Far less than many of us hoped for but far better than what some had sought

So where are we now? The President and his Democrat cohort have been put on notice so that negotiations must now take place. Since default was never an option there was going to be an agreement of sorts to get us into the new year when the process can begin again. The sequester cuts, which really burn the Democrats up, have not been reversed and are not going to be reversed under any circumstances. The air space is now clear so that more attention can be focused on the many other screw ups of the Obama administration, most particularly the Affordable Care Act which will burn its way into community consciousness as it burns its way through the incomes of many an American. How to fix it from here is their problem but there will be a lot more sick Americans unable to find medical care at affordable prices as time goes on. Bulk stupidity but if it can’t be stopped it can’t be stopped.

What seems to have been agreed looks in many ways like the maximal position the Republicans might ever have realistically hoped to achieve given that the presidency and the Senate are in the hands of others and the media are like one great big ABC of leftist bias. Big win to the Democrats. I don’t think so, and certainly not if you are thinking about the long-term future of the American economy.

This is from The New York Times relayed via Drudge who of course describe the ongoing economic mismanagement of the American economy as a great victory for those responsible for these disasters:

Speaker John A. Boehner, the leader of conservative House Republicans whose push to strip money for the health law led to the shuttering of much of the government on Oct. 1, said that the House would not block a bipartisan agreement reached in the Senate that yielded virtually no concessions to the Republicans.

‘We fought the good fight,’ Mr. Boehner said in an interview with the radio station WLW-AM in Cincinnati. ‘We just didn’t win.’

In a statement issued as the Senate and the House prepared to vote on the proposal, Mr. Boehner said: ‘The fight will continue. But blocking the bipartisan agreement reached today by members of the Senate will not be a tactic for us.’

The decision came about 24 hours before the Treasury was due to exhaust its borrowing authority, putting the nation on the brink of a default. Mr. Boehner had earlier told colleagues privately that he would not allow the nation to default.

These are the details as reported:

Under the agreement, the government would be funded through Jan. 15, and the debt ceiling would be raised until Feb. 7. The Senate will take up a separate motion to instruct House and Senate negotiators to reach accord by Dec. 13 on a long-term blueprint for tax and spending policies over the next decade.

Senator Mitch McConnell of Kentucky, the Republican leader, stressed that under the deal, which he negotiated with Senator Harry Reid of Nevada, the majority leader, budget cuts extracted in the 2011 fiscal showdown were not reversed, as some Democrats had wanted, a slim reed that not even he claimed as a significant victory.

The deal, Mr. McConnell said, ‘is far less than many of us hoped for, quite frankly, but far better than what some had sought.’

That the American economy will continue its rapid decline is just one of those things.

UPDATE: An interesting take by Tim Stanley in the UK’s Telegraph.

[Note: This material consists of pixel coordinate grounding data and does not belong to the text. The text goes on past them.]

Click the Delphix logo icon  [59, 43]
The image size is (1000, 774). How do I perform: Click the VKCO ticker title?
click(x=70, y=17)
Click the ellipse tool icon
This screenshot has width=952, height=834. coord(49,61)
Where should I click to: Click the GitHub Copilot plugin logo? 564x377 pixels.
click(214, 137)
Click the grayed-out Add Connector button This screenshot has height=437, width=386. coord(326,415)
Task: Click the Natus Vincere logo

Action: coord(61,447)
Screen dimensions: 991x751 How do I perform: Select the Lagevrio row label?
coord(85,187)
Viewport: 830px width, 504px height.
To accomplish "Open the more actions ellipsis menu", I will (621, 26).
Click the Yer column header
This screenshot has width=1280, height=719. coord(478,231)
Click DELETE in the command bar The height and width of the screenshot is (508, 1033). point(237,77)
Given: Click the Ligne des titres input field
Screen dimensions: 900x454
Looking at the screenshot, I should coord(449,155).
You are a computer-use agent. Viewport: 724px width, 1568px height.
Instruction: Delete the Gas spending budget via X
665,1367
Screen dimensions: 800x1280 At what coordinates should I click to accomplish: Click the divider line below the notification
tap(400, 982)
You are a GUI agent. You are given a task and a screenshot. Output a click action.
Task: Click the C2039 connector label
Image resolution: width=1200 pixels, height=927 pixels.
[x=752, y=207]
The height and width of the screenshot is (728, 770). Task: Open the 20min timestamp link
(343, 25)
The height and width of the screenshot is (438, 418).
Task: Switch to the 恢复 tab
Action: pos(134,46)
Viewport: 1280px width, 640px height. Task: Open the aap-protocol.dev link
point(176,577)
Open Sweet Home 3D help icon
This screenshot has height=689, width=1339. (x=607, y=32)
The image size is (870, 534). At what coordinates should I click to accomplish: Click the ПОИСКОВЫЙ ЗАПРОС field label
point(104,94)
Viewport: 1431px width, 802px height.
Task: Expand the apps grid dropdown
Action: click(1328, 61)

But what is particularly interesting is the comment thread that follows. Here, however, is his core point.

What has Obama really won? He keeps his precious healthcare reform and he gets government open again – but tomorrow morning he’ll still have the same gridlocked political system that he had the night before. The shutdown is a rare example of him winning, but remember that this lame duck president has not only had a very simple (and, frankly, inoffensive) gun control bill killed in the Senate but was so spooked by bad poll numbers that he tried to dump responsibility for military action in Syria onto the Congress – before quietly dropping the idea altogether. Any thought that the shutdown payoff will be that he can sail an immigration reform package comfortably through Congress is pure fantasy. This is a broken presidency living out its last few years either holding off Republican attacks or lazily cruising the country on some pointless, endless, fatuous campaign trail. Obama’s administration is politically bankrupt.